> **Trabajo requerido**
1 > Resume en dos oraciones el texto sobre los exámenes de admisión universitarios.
2 > Continúa el texto sobre los exámenes de admisión universitarios a partir de su última oración.

> **Fragmento proporcionado**
----

No son pocos los indicios en el sentido de que el Primer y Único Magistrado de la Nación, Lic. Andrés Manuel López Obrador, hace sentir el peso de cargo en su rechazo a la manera que las universidades públicas regulan, desde su autonomía, el ingreso de sus estudiantes.

El pasado 2 de octubre, el Presidente reiteró que “yo no estoy por los exámenes de admisión. Todos tienen que tener (sic) la oportunidad de estudiar. Incluso si llegan con rezagos, que haya un periodo de actualización, de mejora educativa, para que puedan estudiar, pero no rechazar”. Mil veces es mejor, concluyó diciendo, “tener a un joven estudiando que en la calle”.

Durante su campaña, en marzo del año pasado, el candidato ya había anticipado que, con su triunfo, las universidades no rechazarían a nadie. A nadie. Punto. Dijo: “Yo sé que si todos los jóvenes tienen acceso al estudio, que no ha sucedido, porque ha sido muy irresponsable lo que han hecho de que se le niega la posibilidad de estudiar a los jóvenes, los rechazan con la mentira y hemos actuado como cómplices muchos, que nos quedamos callados. Se rechaza a los jóvenes con la mentira de que no pasan el examen de admisión cuando no es cierto que no pasen el examen de admisión. No hay presupuesto, no hay espacio, pero no es que no pasen el examen de admisión. Es lo más irracional el rechazar a los jóvenes que quieren estudiar”.

Hubo quien preguntó si abolir el examen atentaba contra la autonomía de las instituciones y el candidato respondió que no, que de acuerdo a sus propios datos, él es muy respetuoso de la autonomía. ¿Lo seguirá siendo el Presidente? Es inevitable preguntárselo ahora, cuando lo que antes era opinión de candidato puede transformarse en edicto o iniciativa de ley. Y tampoco es muy buena señal que su laborioso razonamiento se haya relanzado cuando la UNAM va a elegir rector.

----

> **Información proporcionada**
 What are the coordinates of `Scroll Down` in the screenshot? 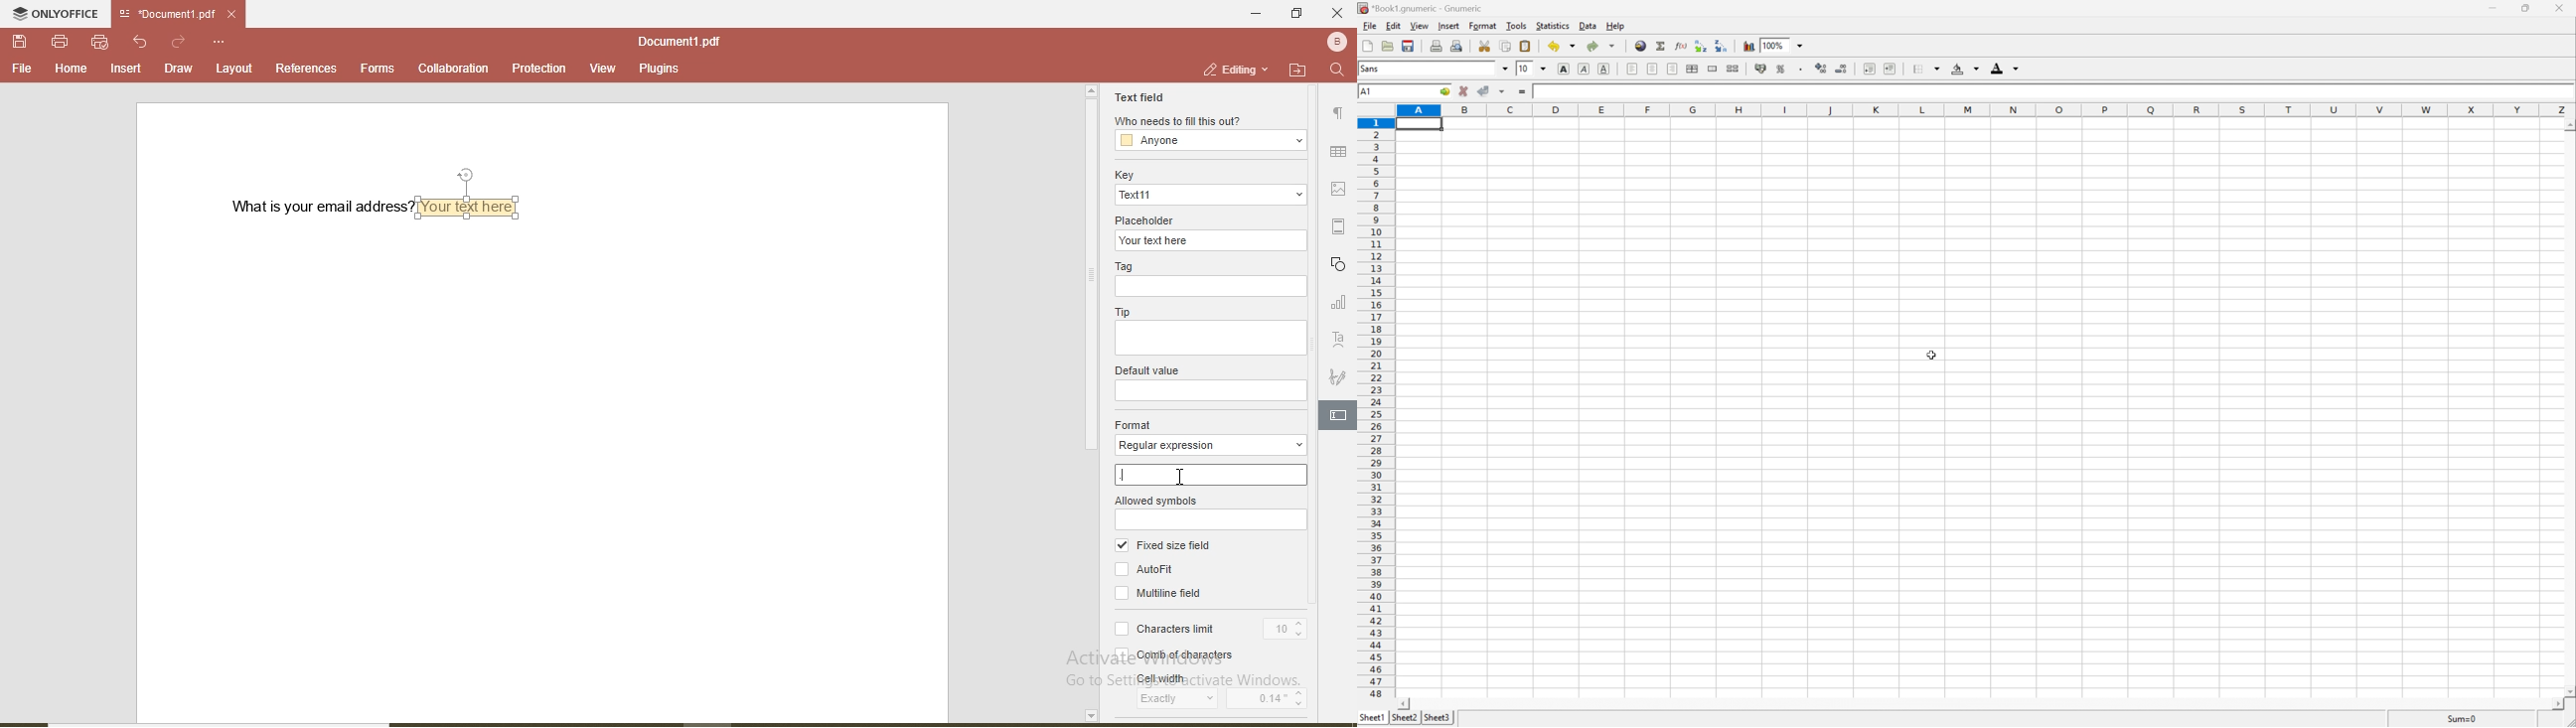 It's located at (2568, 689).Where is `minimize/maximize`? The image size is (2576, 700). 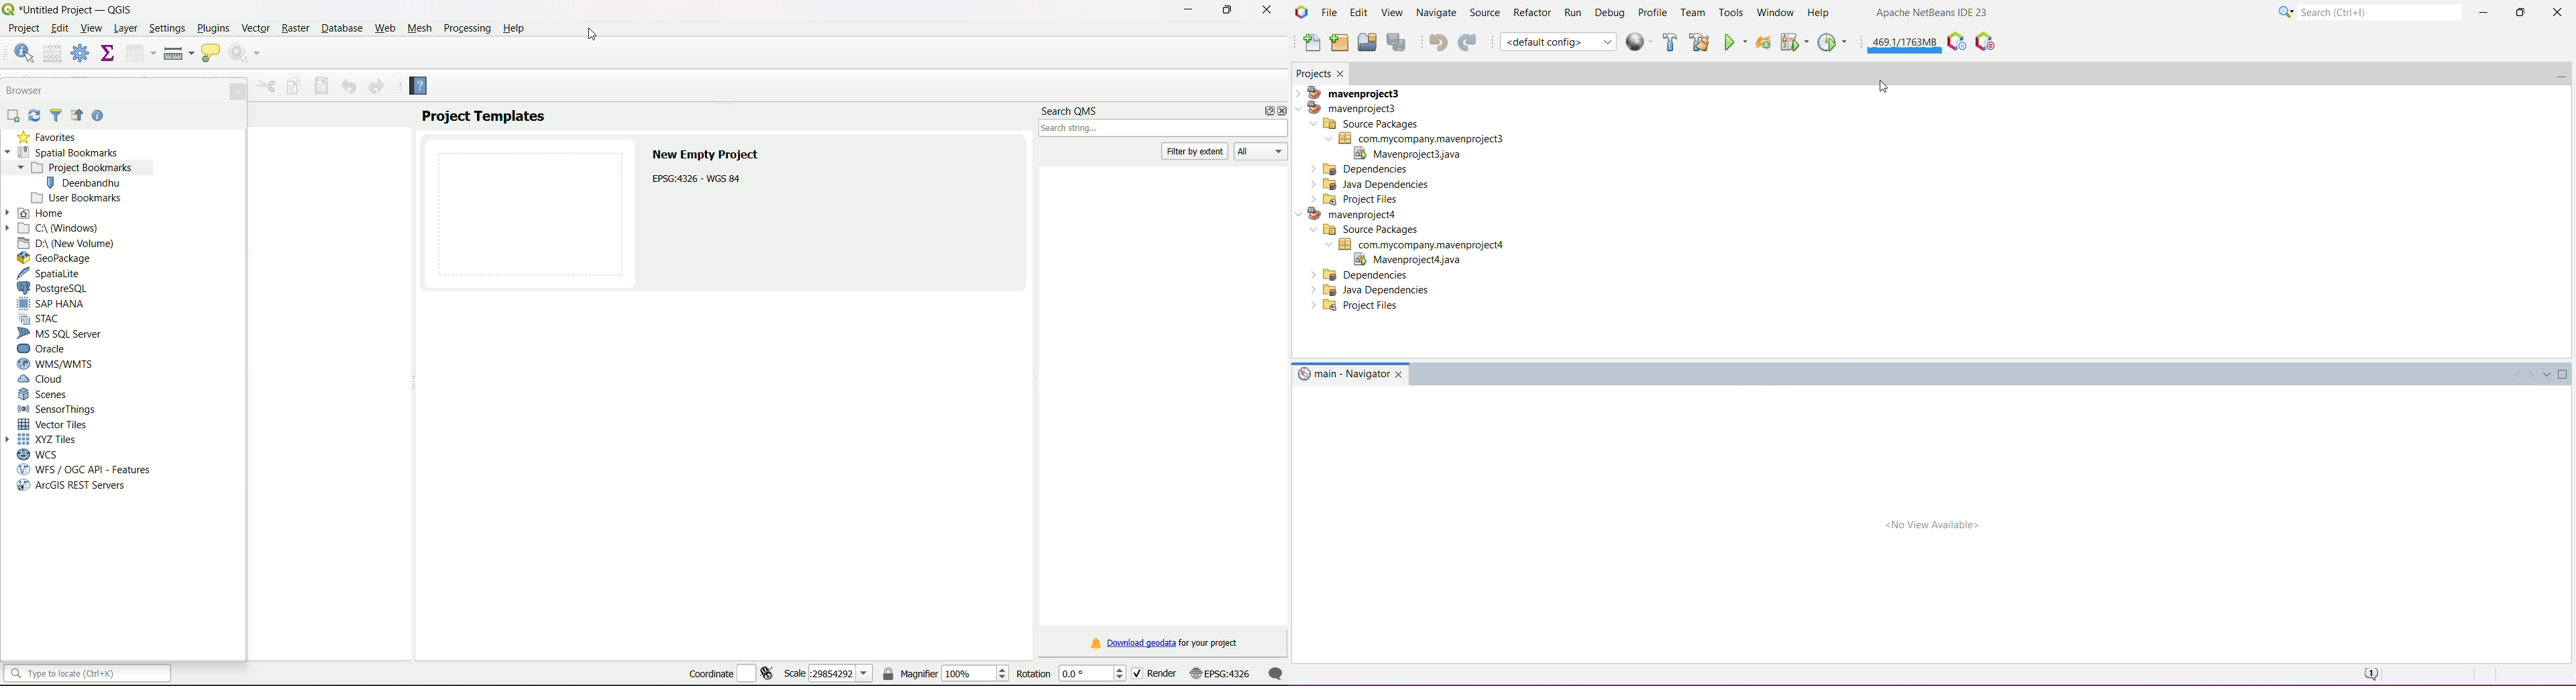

----

> **Resultados obtenidos**
1 > El presidente López Obrador rechaza los exámenes de admisión de las universidades públicas: el 2 de octubre reiteró que todos deben tener la oportunidad de estudiar, y en su campaña había dicho que a los jóvenes se les rechaza por falta de presupuesto y espacio, no porque reprueben. El texto se pregunta si seguirá respetando la autonomía universitaria ahora que su opinión puede volverse edicto o iniciativa de ley, y considera mala señal que el tema resurja cuando la UNAM va a elegir rector.

2 >
El tema es complejo. Recicla la tradicional bandera de quienes se enfadan por el hecho porque las universidades forman élites que se alejan del pueblo y, peor aún, van a explotarlo. De cualquier modo, quien porta “la más alta investidura” ya lanzó sentencia inapelable: es “mentira” que los aspirantes no alcancen el puntaje requerido.

Más allá de la obviedad de que el examen no fija un puntaje mínimo, sino que otorga el ingreso a quienes logren los máximos, de acuerdo con los propios datos del Alto Investido, a los aspirantes no los “rechaza” su desempeño en el examen de ingreso, sino las instituciones académicas que emplean el examen como un mero filtro para controlar el cupo.

Y bueno, si el problema es demográfico y no académico, ¿qué se puede hacer? La historia nos dicta que la opción será recurrir a la tómbola, como hace la Universidad Autónoma de la Ciudad de México que fundó el Investido cuando sólo era jefe de gobierno y que, para poner el ejemplo, no rechaza a nadie. A nadie. Punto. Pues en los hechos a los aspirantes los rechaza el azar, no la institución ni sus muchos o pocos méritos individuales. Lo hace una tómbola que no es filtro, aunque filtre.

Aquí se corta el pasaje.